麦秋至(むぎのときいたる)
先日隣町へ買い物に出かけたとき、道路の脇の田んぼが一面黄金色になっていた。よく見ると麦畑になっていてそろそろ刈り入れの頃となっている。今の時期、周囲は新緑一色となってこれから成長しようとしているのに、この一面だけが黄金色になって終盤を迎えている様子にちょっと違和感を持ってしまう。
黄金色は秋の色という概念が刷り込まれている私にとっては、新緑の季節に秋の色があることに戸惑ってしまう。昔の人も同じように感じたのだろうか、この時期を表す言葉にあえて戸惑いの思いを込めて秋の字を入れて麦の秋(麦秋)と名づけたセンスは秀逸だ。
24節気では今は小満にあたるが、72候では24節気をさらに初候、次候、末候の3つに分けてそれぞれの候を身近な自然現象で表している。
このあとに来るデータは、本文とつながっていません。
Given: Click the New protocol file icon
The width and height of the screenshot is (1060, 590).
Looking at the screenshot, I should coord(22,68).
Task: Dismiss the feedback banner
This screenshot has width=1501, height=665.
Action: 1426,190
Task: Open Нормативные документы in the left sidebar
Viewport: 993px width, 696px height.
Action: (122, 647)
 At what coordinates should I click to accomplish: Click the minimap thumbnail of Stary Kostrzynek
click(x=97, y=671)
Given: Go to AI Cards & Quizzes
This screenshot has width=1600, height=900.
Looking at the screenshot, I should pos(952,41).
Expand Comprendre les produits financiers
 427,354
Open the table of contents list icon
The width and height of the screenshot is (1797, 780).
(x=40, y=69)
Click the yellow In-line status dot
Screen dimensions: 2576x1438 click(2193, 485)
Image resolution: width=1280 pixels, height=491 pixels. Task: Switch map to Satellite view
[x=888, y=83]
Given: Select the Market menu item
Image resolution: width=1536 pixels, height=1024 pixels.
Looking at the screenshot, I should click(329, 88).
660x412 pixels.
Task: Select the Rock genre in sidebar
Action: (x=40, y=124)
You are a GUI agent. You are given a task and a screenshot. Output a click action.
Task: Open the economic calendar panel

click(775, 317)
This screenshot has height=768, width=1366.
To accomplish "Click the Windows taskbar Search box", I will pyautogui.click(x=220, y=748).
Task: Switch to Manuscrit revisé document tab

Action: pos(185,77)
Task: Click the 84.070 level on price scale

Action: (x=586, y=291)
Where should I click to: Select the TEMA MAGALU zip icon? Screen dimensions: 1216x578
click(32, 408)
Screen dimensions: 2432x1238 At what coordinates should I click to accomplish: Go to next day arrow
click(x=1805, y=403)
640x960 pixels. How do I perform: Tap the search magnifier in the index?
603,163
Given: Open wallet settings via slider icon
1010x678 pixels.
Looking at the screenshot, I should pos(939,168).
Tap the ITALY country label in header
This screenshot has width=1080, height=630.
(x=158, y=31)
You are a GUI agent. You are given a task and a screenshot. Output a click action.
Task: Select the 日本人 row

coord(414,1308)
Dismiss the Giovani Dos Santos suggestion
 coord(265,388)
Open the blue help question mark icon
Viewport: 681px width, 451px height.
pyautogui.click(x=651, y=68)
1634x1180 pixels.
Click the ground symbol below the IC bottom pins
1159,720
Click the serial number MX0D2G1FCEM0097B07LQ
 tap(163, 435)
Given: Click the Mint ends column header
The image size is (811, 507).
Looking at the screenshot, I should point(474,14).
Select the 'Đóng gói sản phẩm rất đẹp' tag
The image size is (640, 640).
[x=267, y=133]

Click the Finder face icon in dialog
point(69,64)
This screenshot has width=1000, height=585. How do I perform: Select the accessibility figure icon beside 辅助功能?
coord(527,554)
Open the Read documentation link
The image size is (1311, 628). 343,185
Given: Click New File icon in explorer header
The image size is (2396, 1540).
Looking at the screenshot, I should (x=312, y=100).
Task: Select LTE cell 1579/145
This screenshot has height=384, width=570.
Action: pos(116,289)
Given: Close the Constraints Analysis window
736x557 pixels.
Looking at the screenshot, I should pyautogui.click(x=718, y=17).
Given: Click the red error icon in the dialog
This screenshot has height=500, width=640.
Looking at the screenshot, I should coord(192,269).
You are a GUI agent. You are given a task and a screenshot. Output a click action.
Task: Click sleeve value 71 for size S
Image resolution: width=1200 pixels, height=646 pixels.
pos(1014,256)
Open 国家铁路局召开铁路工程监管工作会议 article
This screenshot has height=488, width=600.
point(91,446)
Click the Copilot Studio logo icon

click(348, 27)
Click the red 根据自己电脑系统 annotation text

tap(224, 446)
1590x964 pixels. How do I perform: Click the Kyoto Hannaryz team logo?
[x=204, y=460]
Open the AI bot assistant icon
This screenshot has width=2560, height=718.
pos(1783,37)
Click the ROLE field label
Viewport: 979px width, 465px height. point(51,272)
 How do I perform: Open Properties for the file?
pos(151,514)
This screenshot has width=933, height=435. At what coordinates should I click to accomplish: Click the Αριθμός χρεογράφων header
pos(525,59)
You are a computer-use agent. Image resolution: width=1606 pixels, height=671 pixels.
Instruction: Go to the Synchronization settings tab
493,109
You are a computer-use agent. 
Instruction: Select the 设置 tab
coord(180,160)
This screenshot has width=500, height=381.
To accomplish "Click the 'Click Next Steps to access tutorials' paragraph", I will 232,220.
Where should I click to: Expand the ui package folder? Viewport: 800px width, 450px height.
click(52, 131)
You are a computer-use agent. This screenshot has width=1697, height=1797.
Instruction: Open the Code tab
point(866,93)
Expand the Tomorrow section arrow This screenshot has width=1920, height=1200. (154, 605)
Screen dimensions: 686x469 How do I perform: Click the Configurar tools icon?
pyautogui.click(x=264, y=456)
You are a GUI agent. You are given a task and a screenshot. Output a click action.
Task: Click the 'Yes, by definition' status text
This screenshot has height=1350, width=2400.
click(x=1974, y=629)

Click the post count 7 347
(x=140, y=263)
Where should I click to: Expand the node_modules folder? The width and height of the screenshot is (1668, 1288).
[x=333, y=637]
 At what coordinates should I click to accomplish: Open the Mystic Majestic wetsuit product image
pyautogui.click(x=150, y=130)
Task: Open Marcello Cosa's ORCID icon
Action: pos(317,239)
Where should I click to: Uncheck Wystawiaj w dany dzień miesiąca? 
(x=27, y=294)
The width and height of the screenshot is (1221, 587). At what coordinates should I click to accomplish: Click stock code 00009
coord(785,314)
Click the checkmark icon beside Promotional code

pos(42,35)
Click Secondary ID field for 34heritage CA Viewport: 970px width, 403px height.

5月31日からの5日間は72候では小満の末候に当たり、これを表す自然現象は「麦秋至(むぎのときいたる)」となっている。
ちなみに、5月30日までの5日間は小満の次候でこれを表す自然現象は「紅花栄(べにはなさく)」となっている。
20日前の麦畑はまだ青々としていて周囲との違和感はなかったが、最近の麦畑は一気に秋の色になってしまっている。